Captain Temple's stay on shore, however, had been short, consisting merely of a visit to Mr. McCulough's office (the latter was part owner of the Young Eagle), and I got no chance to run up into the town, as I had intended. My wish, if it were possible, to get another glimpse of Mary Tanner, was frustrated. This fortune was not to be mine. Oh, one thing that I almost came to forgetting: On the pier, standing in the crowd, was Gaston, his outrageous black hat tied about with a streamer and his long cloak flapping about his shanks. I doubt not the people were making fun of him. But he did not recognize me, and I breathed more freely.

As we rowed back to the ship, I heard the Captain say to a caderverous-looking man who had joined him at the dock with a big bundle and an oak chest,

"Well, Mr. Flemming, we sail on the early tide to-morrow."

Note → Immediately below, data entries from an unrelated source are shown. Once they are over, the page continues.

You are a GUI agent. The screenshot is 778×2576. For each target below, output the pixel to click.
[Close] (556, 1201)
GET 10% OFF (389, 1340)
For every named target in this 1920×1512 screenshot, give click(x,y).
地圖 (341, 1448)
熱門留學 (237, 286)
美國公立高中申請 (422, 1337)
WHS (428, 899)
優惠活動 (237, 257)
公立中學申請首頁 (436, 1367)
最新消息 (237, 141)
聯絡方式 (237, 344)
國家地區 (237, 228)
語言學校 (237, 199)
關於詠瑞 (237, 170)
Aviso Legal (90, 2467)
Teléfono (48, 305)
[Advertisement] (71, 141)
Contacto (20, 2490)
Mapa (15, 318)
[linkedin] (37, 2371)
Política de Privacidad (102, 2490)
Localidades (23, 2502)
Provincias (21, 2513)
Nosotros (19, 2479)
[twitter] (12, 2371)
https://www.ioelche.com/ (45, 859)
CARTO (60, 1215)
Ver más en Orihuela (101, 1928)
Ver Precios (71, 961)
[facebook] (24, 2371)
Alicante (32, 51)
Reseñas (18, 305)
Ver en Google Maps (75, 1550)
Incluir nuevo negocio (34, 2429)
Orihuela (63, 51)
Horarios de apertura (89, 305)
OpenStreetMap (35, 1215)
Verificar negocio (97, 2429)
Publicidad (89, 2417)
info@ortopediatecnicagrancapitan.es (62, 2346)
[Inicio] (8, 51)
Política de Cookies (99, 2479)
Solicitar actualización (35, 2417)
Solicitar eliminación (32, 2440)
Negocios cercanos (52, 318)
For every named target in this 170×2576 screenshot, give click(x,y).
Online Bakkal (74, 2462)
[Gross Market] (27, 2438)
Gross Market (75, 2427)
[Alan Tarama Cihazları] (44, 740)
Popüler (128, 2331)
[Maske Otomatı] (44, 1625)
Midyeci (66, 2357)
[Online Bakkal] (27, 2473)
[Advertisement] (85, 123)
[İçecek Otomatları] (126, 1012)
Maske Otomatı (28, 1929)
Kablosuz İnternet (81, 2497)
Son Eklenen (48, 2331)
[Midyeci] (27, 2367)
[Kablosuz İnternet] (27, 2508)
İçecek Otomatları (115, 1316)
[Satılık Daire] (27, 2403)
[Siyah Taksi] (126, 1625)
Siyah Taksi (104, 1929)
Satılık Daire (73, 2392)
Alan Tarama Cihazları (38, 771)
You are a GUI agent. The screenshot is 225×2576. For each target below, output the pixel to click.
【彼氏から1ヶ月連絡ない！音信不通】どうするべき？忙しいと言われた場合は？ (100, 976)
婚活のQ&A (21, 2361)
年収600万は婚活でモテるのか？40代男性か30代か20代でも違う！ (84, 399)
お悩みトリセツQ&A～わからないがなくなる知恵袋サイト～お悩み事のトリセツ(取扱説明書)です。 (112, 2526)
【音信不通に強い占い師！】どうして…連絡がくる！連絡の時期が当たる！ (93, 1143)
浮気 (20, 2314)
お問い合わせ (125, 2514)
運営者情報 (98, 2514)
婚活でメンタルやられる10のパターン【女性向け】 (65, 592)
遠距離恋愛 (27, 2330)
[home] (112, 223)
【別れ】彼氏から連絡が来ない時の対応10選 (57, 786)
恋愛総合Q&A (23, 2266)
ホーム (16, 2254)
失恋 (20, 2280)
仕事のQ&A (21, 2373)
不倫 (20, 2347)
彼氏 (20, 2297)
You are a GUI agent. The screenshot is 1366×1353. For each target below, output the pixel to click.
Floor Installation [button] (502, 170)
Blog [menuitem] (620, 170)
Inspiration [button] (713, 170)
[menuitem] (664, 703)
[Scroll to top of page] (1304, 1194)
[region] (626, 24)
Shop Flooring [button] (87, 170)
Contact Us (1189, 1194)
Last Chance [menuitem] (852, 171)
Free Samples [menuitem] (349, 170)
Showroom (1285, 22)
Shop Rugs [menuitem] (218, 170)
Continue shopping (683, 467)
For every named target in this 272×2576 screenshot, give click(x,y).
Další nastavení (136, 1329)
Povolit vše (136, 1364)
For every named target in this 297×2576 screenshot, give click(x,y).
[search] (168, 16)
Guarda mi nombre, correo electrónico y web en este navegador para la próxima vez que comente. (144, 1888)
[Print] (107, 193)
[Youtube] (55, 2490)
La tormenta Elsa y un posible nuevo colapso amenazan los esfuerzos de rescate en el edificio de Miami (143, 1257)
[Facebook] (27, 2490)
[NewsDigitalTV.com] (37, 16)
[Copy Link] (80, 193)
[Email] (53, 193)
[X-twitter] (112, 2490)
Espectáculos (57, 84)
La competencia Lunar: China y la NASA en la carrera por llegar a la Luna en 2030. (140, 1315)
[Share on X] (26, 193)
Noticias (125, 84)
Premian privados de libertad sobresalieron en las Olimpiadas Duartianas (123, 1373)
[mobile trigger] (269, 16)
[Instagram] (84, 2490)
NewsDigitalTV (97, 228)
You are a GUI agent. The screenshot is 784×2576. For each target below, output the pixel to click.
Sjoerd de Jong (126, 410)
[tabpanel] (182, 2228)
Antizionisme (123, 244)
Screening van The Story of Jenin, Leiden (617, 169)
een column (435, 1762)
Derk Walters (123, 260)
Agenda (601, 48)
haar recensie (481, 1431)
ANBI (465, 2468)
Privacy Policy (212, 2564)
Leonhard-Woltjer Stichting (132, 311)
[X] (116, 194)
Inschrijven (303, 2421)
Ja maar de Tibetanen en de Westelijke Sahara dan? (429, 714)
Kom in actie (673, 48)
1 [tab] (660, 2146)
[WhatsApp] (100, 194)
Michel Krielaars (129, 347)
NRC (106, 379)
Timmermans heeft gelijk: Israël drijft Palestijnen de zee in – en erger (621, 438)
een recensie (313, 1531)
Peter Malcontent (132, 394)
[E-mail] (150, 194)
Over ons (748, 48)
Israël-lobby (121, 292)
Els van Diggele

The new-comer was the ship's surgeon, and one of the bowmen observed to me, as we got the gig up at the davits,

"Well, messmate, how would you like old sawbones there to take a hack at you—eh, Johnny?"

I might state, if I have not done too much bragging in this chapter already, that I had already received a nickname in the forecastle, and was known as "Johnny Cutlass," which, instead of resenting, I felt quite proud of.